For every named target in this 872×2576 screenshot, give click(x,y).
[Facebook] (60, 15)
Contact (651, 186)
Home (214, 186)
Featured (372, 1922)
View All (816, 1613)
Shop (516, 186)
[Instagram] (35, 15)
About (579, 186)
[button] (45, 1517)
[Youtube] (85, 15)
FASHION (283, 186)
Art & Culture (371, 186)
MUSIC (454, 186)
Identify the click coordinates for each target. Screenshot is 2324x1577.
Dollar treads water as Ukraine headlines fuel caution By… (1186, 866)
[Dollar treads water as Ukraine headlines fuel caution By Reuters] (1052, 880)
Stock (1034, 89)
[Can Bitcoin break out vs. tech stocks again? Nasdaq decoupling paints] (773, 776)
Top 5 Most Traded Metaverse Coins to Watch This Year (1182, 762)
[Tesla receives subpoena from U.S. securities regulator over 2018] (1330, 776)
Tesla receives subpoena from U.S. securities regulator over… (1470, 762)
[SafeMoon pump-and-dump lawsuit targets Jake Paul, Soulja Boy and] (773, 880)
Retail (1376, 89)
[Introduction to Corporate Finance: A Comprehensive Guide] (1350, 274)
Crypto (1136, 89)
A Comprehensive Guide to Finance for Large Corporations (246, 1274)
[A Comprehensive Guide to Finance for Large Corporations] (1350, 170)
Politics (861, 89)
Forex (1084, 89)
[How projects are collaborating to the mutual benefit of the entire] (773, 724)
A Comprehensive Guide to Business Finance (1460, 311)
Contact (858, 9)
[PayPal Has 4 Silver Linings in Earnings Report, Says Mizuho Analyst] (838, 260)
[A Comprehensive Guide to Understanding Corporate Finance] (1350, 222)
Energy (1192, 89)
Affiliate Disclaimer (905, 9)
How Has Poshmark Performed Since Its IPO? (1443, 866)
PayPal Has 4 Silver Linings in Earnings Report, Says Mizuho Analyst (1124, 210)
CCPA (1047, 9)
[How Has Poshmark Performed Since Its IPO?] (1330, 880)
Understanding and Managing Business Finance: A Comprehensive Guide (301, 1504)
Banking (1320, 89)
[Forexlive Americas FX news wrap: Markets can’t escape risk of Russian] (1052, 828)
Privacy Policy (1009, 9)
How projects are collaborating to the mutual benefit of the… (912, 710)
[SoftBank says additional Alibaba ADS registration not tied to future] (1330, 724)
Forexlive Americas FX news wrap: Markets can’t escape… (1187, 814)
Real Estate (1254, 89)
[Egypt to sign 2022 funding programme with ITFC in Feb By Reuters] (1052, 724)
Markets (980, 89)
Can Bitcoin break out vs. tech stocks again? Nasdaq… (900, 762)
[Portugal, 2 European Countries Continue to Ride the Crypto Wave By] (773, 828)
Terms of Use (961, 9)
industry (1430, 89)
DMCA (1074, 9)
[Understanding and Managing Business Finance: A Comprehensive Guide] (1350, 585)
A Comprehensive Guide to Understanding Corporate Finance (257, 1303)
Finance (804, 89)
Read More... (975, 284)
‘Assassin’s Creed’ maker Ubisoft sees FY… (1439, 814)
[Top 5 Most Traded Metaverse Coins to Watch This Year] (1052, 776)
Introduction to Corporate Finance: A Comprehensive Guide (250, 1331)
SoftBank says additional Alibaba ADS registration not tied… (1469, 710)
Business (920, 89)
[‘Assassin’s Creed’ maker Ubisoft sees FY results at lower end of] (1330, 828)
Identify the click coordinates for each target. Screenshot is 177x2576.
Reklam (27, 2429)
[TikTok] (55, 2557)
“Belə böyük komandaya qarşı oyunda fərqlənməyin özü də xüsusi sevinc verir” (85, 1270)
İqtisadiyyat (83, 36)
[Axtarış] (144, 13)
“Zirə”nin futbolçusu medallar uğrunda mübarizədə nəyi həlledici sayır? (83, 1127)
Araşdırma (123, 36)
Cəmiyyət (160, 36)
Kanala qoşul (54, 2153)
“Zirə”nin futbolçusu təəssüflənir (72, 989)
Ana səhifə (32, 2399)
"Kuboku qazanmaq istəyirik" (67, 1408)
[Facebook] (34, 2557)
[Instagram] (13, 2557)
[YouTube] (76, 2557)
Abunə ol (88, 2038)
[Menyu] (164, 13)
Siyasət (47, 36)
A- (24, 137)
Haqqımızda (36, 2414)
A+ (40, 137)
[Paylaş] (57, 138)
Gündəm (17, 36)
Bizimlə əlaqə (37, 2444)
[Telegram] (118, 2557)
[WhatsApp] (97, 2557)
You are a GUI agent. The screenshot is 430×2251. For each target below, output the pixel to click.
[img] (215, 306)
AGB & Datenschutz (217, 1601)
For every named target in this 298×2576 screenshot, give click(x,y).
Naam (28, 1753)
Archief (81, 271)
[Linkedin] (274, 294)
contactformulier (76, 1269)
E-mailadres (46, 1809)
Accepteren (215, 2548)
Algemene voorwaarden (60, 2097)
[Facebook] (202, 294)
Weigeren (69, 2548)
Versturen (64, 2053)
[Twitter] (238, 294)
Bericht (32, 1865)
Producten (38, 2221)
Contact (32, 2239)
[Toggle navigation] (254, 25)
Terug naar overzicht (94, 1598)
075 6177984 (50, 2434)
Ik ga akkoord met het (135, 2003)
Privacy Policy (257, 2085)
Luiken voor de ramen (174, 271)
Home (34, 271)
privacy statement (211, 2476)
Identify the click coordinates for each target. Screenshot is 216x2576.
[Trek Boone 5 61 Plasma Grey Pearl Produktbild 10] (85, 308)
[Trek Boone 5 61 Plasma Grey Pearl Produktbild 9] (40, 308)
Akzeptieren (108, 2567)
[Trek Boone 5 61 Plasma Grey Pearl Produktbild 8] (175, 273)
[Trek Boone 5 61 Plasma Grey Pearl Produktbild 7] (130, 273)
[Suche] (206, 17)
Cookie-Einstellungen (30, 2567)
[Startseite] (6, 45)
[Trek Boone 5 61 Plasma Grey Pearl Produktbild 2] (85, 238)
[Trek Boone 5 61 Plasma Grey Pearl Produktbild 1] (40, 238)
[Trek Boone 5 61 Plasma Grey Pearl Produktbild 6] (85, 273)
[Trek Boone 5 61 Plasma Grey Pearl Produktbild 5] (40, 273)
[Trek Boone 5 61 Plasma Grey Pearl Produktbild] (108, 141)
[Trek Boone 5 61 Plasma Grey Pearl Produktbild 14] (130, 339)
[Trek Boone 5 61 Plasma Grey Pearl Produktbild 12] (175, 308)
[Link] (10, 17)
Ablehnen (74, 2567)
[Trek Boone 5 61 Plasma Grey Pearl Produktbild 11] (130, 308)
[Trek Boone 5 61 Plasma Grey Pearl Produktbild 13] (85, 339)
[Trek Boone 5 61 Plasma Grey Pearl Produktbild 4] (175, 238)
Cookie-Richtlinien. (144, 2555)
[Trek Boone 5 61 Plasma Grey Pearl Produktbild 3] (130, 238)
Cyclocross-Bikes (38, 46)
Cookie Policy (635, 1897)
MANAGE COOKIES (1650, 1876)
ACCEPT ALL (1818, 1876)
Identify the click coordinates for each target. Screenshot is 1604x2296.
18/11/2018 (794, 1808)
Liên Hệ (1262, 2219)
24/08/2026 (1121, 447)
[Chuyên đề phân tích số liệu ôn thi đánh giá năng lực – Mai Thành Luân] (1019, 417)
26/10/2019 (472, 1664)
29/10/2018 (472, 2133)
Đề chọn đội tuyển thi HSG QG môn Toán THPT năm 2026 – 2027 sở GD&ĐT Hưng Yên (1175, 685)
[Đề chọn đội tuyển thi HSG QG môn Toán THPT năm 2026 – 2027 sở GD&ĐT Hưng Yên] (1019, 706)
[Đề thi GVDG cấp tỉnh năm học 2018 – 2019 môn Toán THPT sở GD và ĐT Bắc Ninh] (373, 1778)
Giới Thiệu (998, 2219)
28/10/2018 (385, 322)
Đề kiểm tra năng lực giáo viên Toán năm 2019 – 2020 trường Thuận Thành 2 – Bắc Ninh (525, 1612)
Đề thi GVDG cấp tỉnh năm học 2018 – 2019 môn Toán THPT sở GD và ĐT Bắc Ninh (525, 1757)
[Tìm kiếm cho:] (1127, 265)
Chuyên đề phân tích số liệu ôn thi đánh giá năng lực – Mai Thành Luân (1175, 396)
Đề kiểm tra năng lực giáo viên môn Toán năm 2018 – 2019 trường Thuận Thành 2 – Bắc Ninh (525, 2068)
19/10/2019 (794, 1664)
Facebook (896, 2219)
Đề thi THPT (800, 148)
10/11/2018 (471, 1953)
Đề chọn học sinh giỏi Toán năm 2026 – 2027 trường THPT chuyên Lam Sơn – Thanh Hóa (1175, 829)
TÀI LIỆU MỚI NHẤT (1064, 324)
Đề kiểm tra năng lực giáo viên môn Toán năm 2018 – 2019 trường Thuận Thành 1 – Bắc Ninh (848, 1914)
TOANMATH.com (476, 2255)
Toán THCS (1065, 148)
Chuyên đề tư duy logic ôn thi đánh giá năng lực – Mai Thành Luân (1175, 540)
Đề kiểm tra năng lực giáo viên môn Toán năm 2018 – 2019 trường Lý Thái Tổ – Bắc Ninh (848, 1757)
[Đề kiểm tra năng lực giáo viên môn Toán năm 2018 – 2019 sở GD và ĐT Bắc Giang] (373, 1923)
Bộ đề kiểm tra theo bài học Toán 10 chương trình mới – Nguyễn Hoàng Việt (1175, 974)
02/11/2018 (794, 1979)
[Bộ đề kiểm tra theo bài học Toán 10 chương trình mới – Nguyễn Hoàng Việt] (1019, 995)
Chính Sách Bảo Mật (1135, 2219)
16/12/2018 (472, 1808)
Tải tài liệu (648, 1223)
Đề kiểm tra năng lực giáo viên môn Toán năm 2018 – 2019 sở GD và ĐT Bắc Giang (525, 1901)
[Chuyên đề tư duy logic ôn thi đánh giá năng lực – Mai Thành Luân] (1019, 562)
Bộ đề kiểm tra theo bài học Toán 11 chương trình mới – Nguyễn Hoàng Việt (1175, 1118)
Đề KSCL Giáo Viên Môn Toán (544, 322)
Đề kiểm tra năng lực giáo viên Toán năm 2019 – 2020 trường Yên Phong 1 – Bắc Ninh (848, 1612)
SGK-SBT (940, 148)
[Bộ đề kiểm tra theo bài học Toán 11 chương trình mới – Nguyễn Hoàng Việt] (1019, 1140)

◆ **TASK DETAILS**:
Extract the first line above and each line after it up to and including the one with "[How projects are", please, exactly and with nothing else.

◆ **REPLY**:
For every named target in this 872×2576 screenshot, give click(x,y).
[Facebook] (60, 15)
Contact (651, 186)
Home (214, 186)
Featured (372, 1922)
View All (816, 1613)
Shop (516, 186)
[Instagram] (35, 15)
About (579, 186)
[button] (45, 1517)
[Youtube] (85, 15)
FASHION (283, 186)
Art & Culture (371, 186)
MUSIC (454, 186)
Identify the click coordinates for each target. Screenshot is 2324x1577.
Dollar treads water as Ukraine headlines fuel caution By… (1186, 866)
[Dollar treads water as Ukraine headlines fuel caution By Reuters] (1052, 880)
Stock (1034, 89)
[Can Bitcoin break out vs. tech stocks again? Nasdaq decoupling paints] (773, 776)
Top 5 Most Traded Metaverse Coins to Watch This Year (1182, 762)
[Tesla receives subpoena from U.S. securities regulator over 2018] (1330, 776)
Tesla receives subpoena from U.S. securities regulator over… (1470, 762)
[SafeMoon pump-and-dump lawsuit targets Jake Paul, Soulja Boy and] (773, 880)
Retail (1376, 89)
[Introduction to Corporate Finance: A Comprehensive Guide] (1350, 274)
Crypto (1136, 89)
A Comprehensive Guide to Finance for Large Corporations (246, 1274)
[A Comprehensive Guide to Finance for Large Corporations] (1350, 170)
Politics (861, 89)
Forex (1084, 89)
[How projects are collaborating to the mutual benefit of the entire] (773, 724)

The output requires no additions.